I realize there are many other gardening tools ranging from soil dampness meters to electronic soil pH meters, bulb planters and more ad nauseum. I consider many such items gimmicks and don’t use them. I have a chemical pH test kit that I do use and my soil dampness meter is my finger.
Chicken Wire: I use 1” chicken wire to fence rabbits out of my raised beds and keep them from “ringing” my fruit trees. I also line the bottom and sides of the inside of my raised beds with it to keep desert pack rats, ground squirrels and pocket gophers from burrowing in.
Bird Netting: If you don’t want birds eating your fruit from your trees or “scratching” out your seedlings you’ll used bird netting to cover your fruit trees and gardens. I have hoop house frames over my raised beds and in the summer those hoops hold bird netting up off my plants. While that means the birds can’t get to my insect pests I find the birds do more damage than the pests.

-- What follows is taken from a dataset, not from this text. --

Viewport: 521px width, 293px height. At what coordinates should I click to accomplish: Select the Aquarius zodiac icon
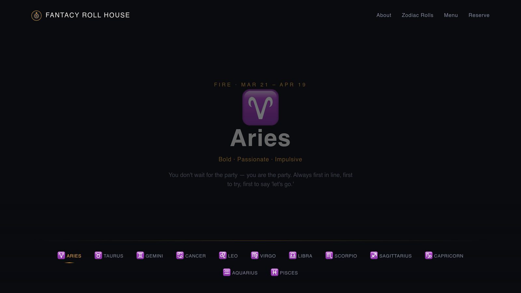point(227,272)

Fertilizers and Pest Control
I like to be as organic as possible. I build my soil by composting vegetable scraps. I hand pick pests, use companion planting to reduce their numbers and, in short, do everything I can to NOT use chemical pesticides or fertilizers. But when it comes right down to who is going to eat my crops—me or the bugs—I’ll spray neem oil or pull out the Sevin and dust away. Note: since we are blessed with bees I don’t spray neem oil or dust with Sevin when they are out.

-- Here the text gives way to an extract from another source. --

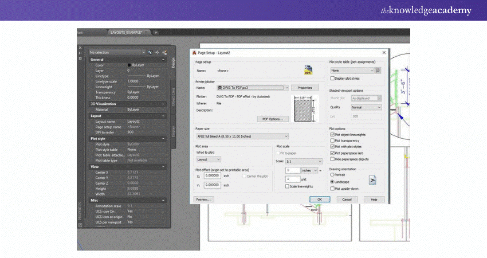Screen dimensions: 487x258
Task: Expand the What to plot dropdown
Action: [209, 159]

Since our native soil mostly rock, very alkaline and very poor with almost no organic material, I do use sulfur and gypsum and chemical fertilizers along with bone meal, blood meal and compost whenever I plant fruit trees. I then feed those trees twice a year (in fall and spring) using the same things. It seems to work as I usually get good crops.
I also mix Miracle Grow Garden Soil (which contains some fertilizer) in with my compost and native soil when I’m filling my raised beds.
Okay, I can almost hear you scoff. “I have real guns,” you say. “What do I need an air rifle for?”
Do you re-load your own ammo? If so, good. If not get a re-loader and learn how.
Do you have a large supply of lead bars and a smelter to cast your own bullets?
Can you manufacture your own gunpowder?
Do you need to get rid of rabbits or other garden pests inside the city limits without having your neighbors call the cops on you?
That’s why you need an air rifle. And even if you CAN cast bullets and make gunpowder you will eventually run out of primers.
Air rifle ammunition is cheap and readily available. For my .177 caliber Beeman break barrel model a can of 500 top quality Crosman or Beeman loads costs about six bucks, so you can lay in a lifetime supply for you and your kids for less than one hundred dollars.
A small caliber (.177 or .22) air rifle is quiet enough to be used in town without freaking your neighbors out.
An air rifle is a great way to teach your children gun safety and how to shoot without it costing you an arm and a leg.
Air rifles come in calibers ranging from .177 to .45 and the larger caliber models can therefore be used for hunting deer or even elk if you can get within 100 yards or maybe even 150 yards.
I use mine for small game like cotton tails and jack rabbits. It is a .177 caliber so I won’t be using it for big game or even javelin. But it serves its purpose well. At the distances I typically use it—under 50 yards—I really didn’t need a scope but I put one on anyhow.
I prefer break barrel models to CO2 cartridge models because (and here’s another one you can say with me) eventually you’ll run out of CO2 cartridges. While the spring on my break barrel model will also eventually wear out, I seriously doubt it will do so during my lifetime. And replacement springs are available if you wanted one as a just in case spare.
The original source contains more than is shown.